=== MATERIAL SUPPLIED ===
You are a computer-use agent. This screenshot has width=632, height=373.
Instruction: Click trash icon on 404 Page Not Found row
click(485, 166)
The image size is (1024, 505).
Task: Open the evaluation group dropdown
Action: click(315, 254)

* * *

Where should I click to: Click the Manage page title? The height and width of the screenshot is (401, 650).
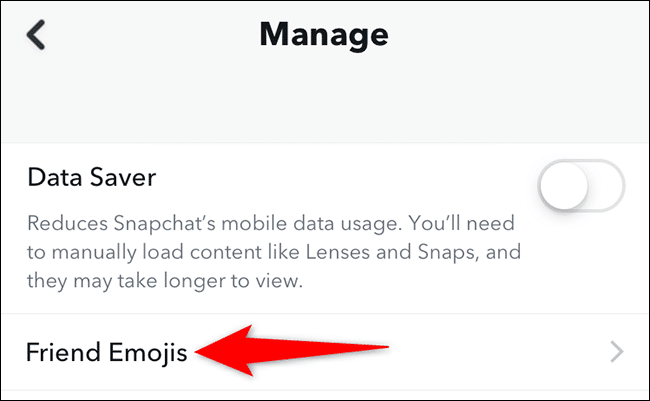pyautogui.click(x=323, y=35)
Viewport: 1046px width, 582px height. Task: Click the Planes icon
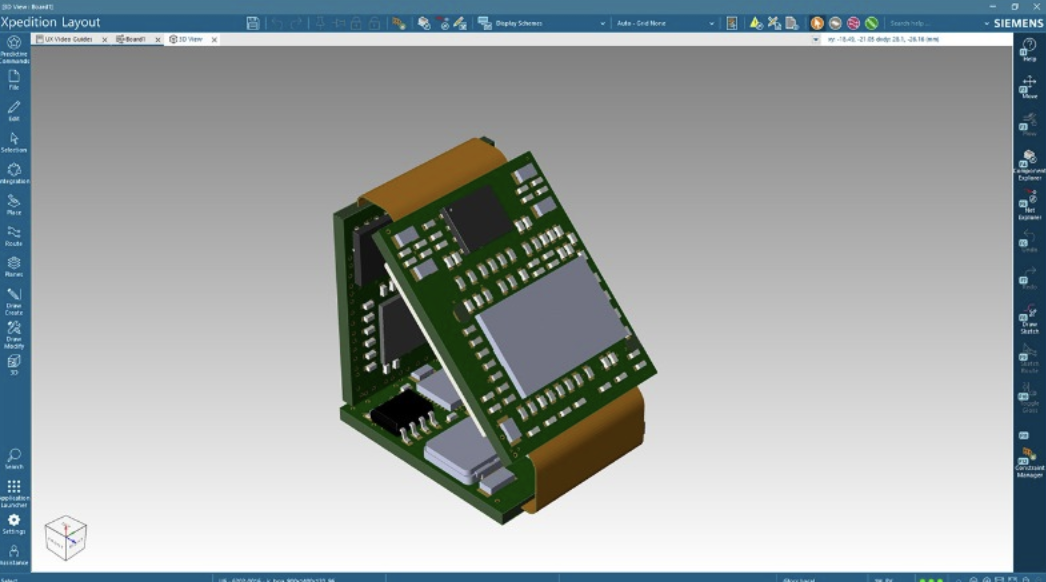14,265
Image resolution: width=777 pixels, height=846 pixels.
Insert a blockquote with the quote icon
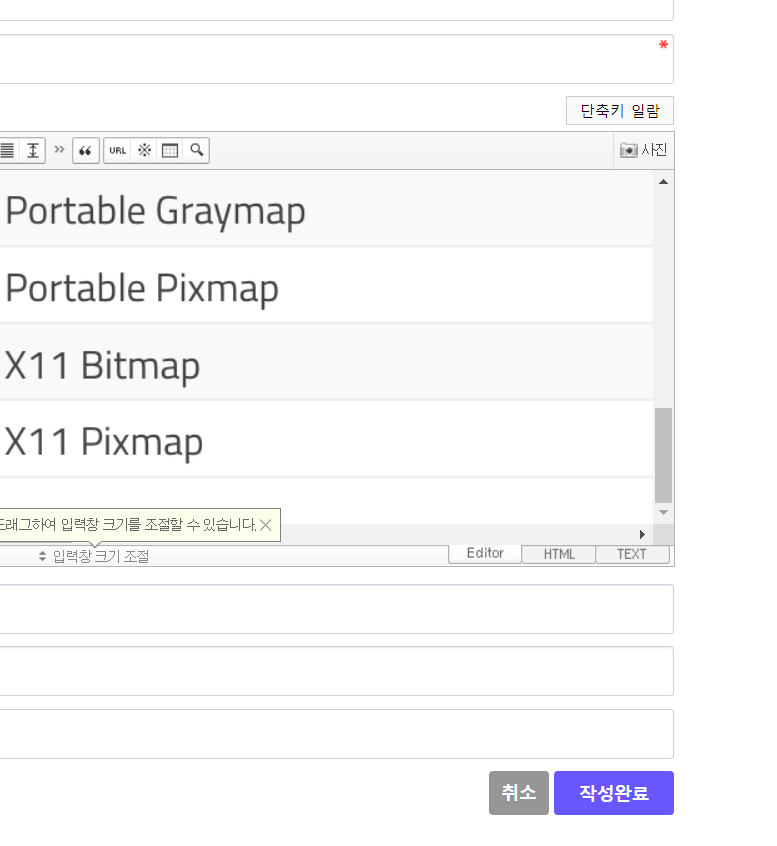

=== DIRECTIONS ===
Repeat, without pictures, exactly the lines of the data above from the one containing "Where should I" through the one containing "Insert a blockquote with the quote icon", including both and adding nothing.

=== RESPONSE TO THIS EXERCISE ===
Where should I click to: Click the Manage page title? The height and width of the screenshot is (401, 650).
pyautogui.click(x=323, y=35)
Viewport: 1046px width, 582px height. Task: Click the Planes icon
14,265
Image resolution: width=777 pixels, height=846 pixels.
Insert a blockquote with the quote icon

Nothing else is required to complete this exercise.